The exercise:
Echo the lines from the one with "Click the OK" to the one with "click(x=467, y=283)", inclusive, unchanged.

Extracted information:
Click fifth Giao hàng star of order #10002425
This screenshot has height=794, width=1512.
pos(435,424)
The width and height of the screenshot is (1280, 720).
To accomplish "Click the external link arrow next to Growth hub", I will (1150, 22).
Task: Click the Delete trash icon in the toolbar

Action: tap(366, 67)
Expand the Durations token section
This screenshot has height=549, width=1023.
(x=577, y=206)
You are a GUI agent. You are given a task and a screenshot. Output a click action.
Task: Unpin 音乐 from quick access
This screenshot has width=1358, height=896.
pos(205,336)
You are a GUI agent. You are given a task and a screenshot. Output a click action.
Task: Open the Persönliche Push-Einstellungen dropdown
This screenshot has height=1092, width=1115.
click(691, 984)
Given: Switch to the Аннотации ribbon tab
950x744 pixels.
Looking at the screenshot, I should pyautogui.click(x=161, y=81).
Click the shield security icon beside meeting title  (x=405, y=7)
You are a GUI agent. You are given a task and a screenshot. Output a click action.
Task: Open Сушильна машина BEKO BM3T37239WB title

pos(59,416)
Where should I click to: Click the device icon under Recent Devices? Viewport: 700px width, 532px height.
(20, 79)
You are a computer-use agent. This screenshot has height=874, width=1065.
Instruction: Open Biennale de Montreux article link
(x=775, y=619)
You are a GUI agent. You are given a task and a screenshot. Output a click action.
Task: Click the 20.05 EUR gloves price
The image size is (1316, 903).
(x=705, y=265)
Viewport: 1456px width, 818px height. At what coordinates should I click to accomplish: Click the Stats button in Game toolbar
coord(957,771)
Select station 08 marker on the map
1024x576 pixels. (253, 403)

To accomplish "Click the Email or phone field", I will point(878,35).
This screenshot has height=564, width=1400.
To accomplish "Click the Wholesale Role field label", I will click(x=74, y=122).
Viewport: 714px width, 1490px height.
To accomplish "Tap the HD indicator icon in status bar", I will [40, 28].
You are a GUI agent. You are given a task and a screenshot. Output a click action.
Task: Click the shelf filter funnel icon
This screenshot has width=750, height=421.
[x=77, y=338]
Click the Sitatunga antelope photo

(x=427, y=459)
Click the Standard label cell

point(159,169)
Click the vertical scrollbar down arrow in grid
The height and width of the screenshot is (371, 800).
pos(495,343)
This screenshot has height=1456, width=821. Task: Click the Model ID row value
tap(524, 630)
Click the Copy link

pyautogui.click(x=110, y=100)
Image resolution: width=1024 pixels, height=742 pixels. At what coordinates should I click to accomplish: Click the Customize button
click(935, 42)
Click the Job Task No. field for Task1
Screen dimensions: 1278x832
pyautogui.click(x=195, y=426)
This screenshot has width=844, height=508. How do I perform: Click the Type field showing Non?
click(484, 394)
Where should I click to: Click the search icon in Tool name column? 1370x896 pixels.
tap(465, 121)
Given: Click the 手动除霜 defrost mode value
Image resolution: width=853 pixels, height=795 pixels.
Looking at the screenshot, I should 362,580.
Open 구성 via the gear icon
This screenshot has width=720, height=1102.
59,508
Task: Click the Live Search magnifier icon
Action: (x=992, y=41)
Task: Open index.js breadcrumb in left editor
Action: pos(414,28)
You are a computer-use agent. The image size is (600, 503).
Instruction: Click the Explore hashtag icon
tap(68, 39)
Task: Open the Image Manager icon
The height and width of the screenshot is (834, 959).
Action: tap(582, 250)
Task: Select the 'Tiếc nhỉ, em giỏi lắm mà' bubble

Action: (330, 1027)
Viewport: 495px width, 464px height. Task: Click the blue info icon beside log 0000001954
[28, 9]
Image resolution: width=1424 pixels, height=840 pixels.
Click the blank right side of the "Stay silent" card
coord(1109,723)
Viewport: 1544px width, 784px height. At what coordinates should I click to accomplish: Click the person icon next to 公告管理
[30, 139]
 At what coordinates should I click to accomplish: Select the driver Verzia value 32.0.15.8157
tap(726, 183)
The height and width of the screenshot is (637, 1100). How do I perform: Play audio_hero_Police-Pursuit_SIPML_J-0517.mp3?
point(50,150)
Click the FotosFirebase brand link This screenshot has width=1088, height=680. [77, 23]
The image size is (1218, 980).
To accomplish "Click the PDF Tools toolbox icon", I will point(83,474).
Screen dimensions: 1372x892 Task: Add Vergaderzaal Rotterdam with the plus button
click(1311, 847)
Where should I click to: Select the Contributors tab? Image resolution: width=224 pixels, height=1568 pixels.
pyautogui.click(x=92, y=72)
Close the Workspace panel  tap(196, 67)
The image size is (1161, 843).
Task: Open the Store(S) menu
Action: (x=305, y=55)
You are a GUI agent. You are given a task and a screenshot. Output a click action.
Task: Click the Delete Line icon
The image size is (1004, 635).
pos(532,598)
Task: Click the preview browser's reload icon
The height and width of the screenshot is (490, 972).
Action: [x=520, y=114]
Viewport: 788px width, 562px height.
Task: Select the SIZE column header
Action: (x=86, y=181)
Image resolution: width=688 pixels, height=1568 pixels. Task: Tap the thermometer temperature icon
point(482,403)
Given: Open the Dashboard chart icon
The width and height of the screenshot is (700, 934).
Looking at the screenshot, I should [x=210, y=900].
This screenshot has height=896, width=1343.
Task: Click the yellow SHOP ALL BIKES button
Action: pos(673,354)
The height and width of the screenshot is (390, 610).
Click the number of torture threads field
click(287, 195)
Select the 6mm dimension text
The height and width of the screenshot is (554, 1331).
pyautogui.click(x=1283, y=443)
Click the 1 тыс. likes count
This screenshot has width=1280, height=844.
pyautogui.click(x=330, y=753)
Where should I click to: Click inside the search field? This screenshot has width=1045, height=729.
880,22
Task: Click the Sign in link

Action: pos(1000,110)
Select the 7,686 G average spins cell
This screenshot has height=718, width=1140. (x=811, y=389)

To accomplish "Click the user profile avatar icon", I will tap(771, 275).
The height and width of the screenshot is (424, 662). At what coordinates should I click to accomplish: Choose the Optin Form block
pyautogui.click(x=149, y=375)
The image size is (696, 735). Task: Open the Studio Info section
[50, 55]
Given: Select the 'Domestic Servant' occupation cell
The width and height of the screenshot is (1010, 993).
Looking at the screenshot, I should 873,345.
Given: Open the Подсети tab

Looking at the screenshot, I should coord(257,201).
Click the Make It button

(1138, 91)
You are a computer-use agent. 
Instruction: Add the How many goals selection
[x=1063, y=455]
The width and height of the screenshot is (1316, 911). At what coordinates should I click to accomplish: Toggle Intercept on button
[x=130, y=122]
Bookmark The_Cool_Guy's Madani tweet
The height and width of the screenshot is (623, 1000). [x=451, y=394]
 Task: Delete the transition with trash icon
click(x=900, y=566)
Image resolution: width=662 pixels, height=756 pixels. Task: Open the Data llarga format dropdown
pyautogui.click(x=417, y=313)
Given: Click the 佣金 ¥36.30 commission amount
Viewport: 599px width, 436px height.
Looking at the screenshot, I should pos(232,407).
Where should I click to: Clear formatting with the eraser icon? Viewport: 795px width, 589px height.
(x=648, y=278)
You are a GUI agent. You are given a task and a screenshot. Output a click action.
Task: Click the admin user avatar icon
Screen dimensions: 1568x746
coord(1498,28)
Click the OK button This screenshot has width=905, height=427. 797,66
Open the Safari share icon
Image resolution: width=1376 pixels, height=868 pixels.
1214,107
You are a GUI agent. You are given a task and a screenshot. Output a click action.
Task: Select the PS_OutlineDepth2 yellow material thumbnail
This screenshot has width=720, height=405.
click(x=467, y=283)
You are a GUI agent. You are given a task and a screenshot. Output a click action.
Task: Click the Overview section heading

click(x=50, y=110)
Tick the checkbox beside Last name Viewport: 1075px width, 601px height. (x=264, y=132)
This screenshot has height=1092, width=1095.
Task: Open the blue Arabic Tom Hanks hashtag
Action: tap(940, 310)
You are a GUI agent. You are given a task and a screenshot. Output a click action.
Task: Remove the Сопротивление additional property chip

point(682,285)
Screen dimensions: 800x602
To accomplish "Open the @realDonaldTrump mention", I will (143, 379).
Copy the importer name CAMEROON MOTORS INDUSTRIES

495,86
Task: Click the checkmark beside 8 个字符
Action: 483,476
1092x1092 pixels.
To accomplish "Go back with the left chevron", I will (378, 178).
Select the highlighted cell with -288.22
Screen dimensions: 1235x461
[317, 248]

Written solution:
Click the OK button This screenshot has width=905, height=427. 797,66
Open the Safari share icon
Image resolution: width=1376 pixels, height=868 pixels.
1214,107
You are a GUI agent. You are given a task and a screenshot. Output a click action.
Task: Select the PS_OutlineDepth2 yellow material thumbnail
This screenshot has width=720, height=405.
click(x=467, y=283)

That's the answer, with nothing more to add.